It’s 1:45 on a Monday afternoon as I write this.
School is still in session (for a few more days, at least), and it’s not a holiday of any kind.
Yet, for some reason, there are at least 10 people out in my next-door neighbors’ backyard, getting drunk and swimming in the pool.
I know some of these people. They’re my neighbor’s sons, who are in their early to mid-twenties.
They’re not students (so you can’t explain their free time during the day as a well-deserved break between semesters at college).
Supposedly, they work full-time, but they seem to be home all day, every day—and I should know; I myself am generally home all day, every day. The difference is that I’m working at least 16 of those daily hours.
My question is this: What are they doing drinking and playing in the pool (and, yes, making it very difficult for me to work, between the constant crash of beer bottles and the frequent squeals of their prostitutes—um . . . I mean, “female companions”) in the middle of a random Monday?
I have to say, I notice this phenomenon a lot—more and more each year since I started working from home back in 2005. I’d blow it off, assuming that it’s all a question of business practices evolving, that more people are (like me) working from home. But here’s the thing: Of all the people I’ve ever known, I only know ONE other person who works from home like I do.
So, who are all these people who are free to do a whole lot of nothing during the day (and at night—as an insomniac, I get the joy of seeing it ALL)?
Why does no one work anymore?

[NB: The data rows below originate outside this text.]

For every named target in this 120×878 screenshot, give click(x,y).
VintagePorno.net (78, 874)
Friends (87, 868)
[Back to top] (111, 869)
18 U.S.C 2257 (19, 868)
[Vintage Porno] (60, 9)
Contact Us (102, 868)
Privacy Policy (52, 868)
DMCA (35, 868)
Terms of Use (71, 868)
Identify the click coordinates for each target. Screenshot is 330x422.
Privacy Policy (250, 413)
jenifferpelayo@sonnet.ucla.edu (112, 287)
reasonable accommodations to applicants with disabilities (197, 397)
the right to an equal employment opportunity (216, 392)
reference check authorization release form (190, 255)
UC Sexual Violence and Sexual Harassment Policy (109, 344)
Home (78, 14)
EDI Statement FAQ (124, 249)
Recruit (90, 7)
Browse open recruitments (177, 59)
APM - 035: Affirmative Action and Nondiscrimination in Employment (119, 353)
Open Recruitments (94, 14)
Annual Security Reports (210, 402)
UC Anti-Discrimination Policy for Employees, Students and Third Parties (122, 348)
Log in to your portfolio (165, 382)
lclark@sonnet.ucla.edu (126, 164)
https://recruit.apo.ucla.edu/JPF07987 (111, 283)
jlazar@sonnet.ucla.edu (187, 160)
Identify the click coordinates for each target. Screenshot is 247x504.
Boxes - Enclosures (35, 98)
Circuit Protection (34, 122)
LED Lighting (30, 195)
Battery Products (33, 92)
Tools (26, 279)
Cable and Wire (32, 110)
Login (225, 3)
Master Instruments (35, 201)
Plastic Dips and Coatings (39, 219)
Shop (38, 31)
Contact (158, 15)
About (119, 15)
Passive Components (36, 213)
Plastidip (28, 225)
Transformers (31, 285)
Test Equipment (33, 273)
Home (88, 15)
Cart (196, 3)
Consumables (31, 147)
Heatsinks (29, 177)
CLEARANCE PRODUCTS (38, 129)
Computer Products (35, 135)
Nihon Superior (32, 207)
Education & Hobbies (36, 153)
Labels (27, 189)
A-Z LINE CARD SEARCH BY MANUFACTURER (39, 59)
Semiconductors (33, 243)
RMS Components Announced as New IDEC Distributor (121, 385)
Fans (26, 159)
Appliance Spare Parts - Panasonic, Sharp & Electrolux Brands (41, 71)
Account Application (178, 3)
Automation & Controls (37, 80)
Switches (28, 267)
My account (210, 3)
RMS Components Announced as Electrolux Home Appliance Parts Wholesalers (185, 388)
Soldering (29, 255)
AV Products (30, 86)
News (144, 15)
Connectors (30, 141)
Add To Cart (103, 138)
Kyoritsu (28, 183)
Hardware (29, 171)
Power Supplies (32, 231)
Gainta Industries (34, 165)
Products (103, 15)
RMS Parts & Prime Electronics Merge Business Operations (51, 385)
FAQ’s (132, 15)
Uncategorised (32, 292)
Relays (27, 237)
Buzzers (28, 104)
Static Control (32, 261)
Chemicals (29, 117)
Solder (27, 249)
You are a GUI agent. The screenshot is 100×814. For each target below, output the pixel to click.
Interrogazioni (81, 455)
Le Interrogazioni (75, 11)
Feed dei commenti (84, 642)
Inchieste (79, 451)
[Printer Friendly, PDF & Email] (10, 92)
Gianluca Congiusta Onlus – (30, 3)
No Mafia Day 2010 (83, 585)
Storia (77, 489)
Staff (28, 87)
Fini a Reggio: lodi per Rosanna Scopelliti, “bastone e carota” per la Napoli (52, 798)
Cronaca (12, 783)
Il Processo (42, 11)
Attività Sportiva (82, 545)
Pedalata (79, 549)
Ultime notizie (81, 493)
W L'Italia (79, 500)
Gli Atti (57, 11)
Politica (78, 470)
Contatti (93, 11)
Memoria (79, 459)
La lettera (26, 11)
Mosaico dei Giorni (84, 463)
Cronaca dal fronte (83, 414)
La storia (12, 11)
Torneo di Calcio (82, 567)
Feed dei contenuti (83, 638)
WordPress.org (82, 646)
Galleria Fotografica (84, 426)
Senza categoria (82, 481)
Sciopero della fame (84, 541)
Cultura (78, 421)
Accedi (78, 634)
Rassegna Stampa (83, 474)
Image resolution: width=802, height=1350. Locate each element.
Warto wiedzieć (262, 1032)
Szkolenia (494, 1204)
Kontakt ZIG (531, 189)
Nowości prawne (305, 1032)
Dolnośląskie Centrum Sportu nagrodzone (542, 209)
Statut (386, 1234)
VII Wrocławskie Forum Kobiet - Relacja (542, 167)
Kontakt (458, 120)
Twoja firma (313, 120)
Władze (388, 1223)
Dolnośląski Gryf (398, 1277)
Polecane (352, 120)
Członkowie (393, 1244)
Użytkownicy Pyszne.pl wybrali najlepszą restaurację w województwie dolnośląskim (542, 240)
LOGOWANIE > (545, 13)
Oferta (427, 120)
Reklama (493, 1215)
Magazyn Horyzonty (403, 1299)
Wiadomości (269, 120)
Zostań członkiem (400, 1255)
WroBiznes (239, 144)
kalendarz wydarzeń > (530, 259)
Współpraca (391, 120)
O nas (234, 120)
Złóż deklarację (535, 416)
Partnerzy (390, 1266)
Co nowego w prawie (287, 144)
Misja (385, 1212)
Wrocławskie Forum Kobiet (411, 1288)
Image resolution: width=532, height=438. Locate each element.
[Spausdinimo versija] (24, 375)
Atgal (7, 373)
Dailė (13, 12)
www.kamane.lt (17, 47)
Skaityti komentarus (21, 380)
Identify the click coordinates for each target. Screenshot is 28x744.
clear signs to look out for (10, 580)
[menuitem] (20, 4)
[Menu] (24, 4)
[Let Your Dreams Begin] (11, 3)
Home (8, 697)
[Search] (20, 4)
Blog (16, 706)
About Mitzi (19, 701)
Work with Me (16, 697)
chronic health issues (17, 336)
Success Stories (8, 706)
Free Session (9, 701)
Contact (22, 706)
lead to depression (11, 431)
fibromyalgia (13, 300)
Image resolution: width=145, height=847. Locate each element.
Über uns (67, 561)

And how do they all seem to have money (to buy beer and hookers), while I work myself half to death and can’t even afford to buy groceries some weeks?
Something is off here. I don’t know what it is, but I don’t like it one bit.
And yes, I know I sound like the crotchety old man shooing the rambunctious kids out of my driveway, but seriously. Who are these people and why do they all have this mountain of free time (and free money), when I have absolutely none of either?
I beg you to tell me what’s going on—and how I can get in on the action.